§ **TASK**
Starting with the line that holds "Open the 화성시 반도체벨트 중심 간접 수혜 link", repeat each line through the last one below, exactly. Pictures stay out.

(Records from a collection)
-*-*-

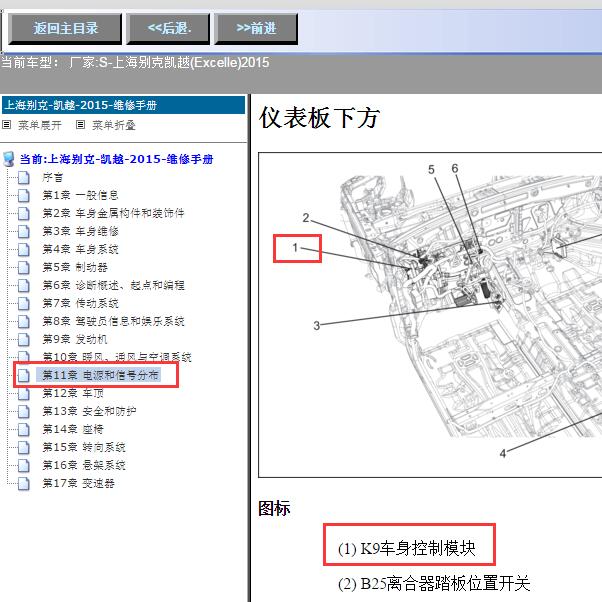Click page icon beside 第6章 诊断概述
Viewport: 602px width, 602px height.
(24, 285)
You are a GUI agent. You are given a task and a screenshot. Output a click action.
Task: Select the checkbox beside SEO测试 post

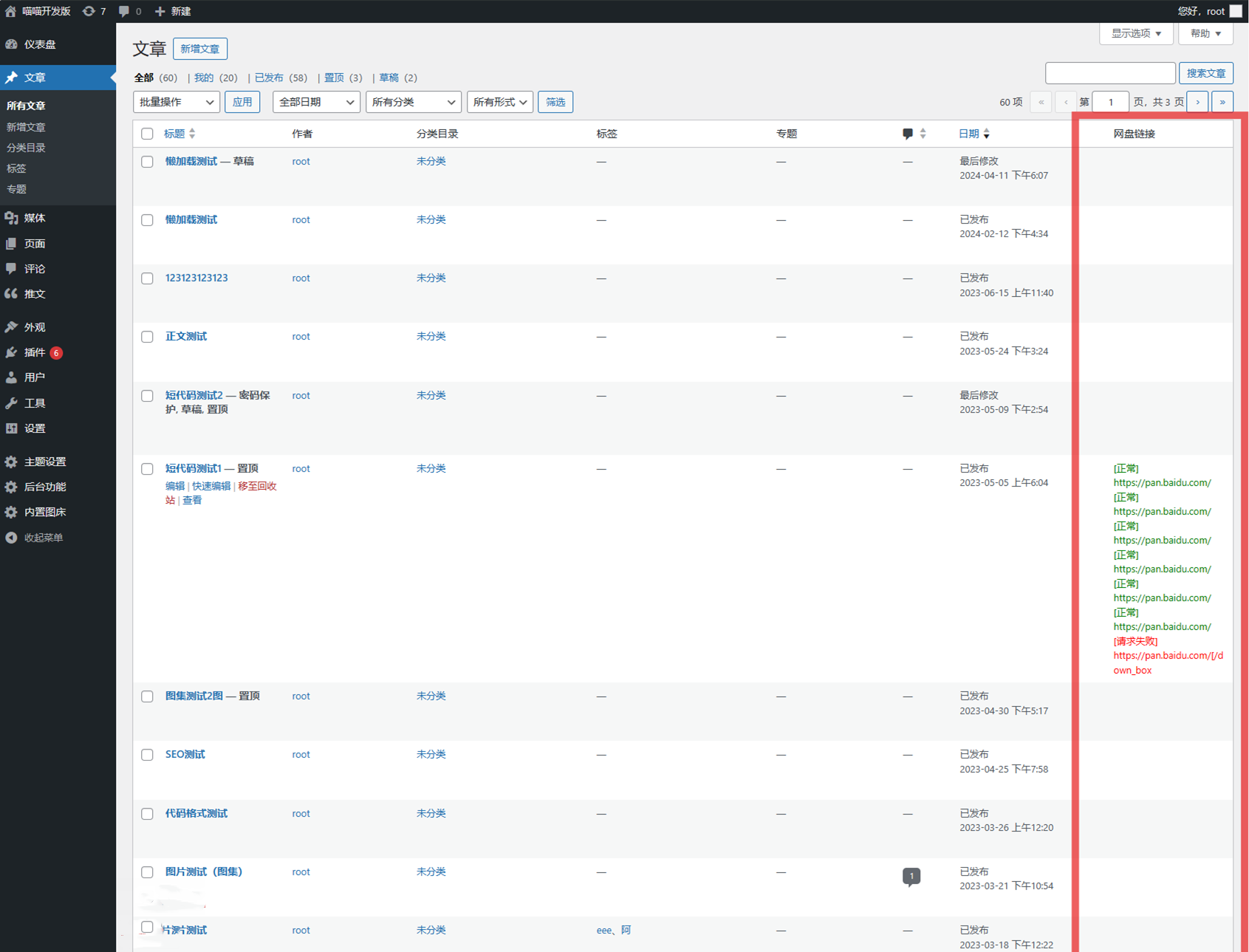tap(147, 755)
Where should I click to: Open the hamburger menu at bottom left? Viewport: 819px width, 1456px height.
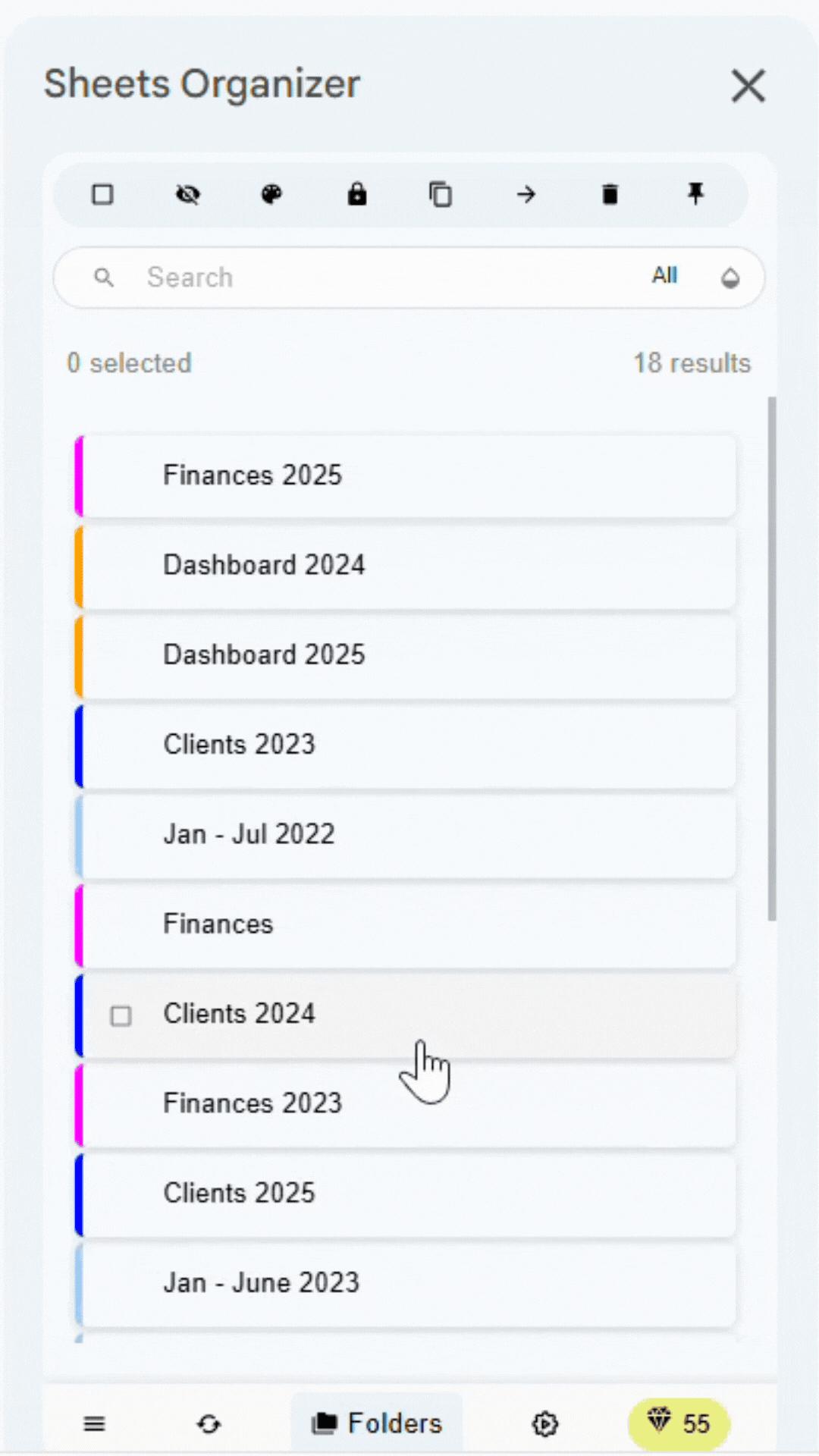tap(93, 1424)

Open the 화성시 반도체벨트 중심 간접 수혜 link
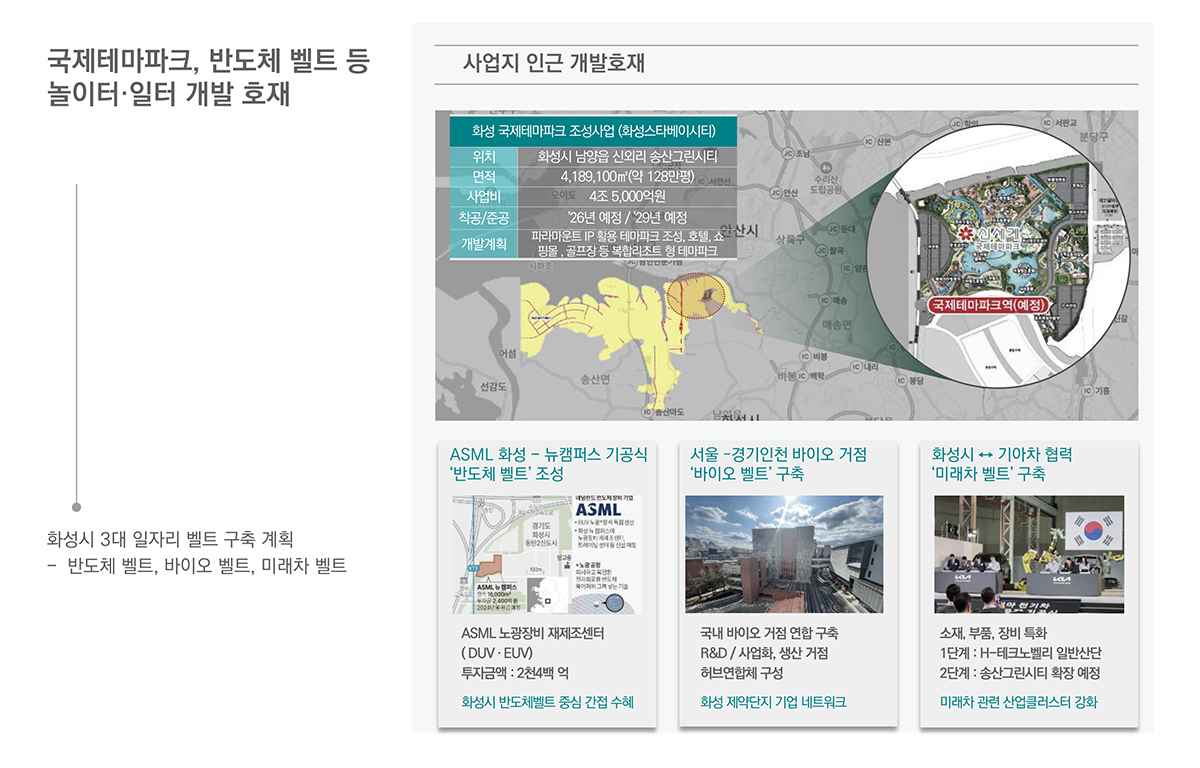(x=547, y=702)
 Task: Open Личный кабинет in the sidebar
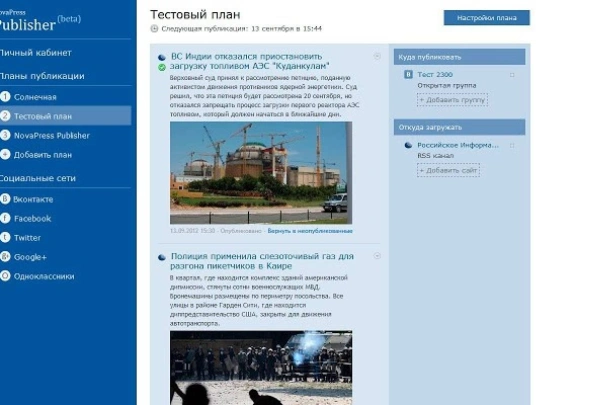tap(35, 53)
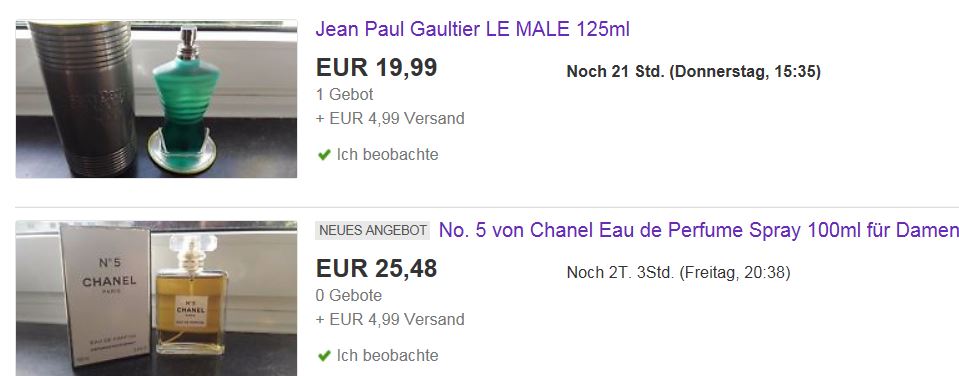Screen dimensions: 959x376
Task: Click Versand cost under the EUR 25,48 price
Action: click(x=390, y=320)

-*-*-

§ **SOLVED PROBLEM**
Open the 화성시 반도체벨트 중심 간접 수혜 link
(x=547, y=702)
 Task: Open Личный кабинет in the sidebar
tap(35, 53)
Screen dimensions: 959x376
Task: Click Versand cost under the EUR 25,48 price
Action: click(x=390, y=320)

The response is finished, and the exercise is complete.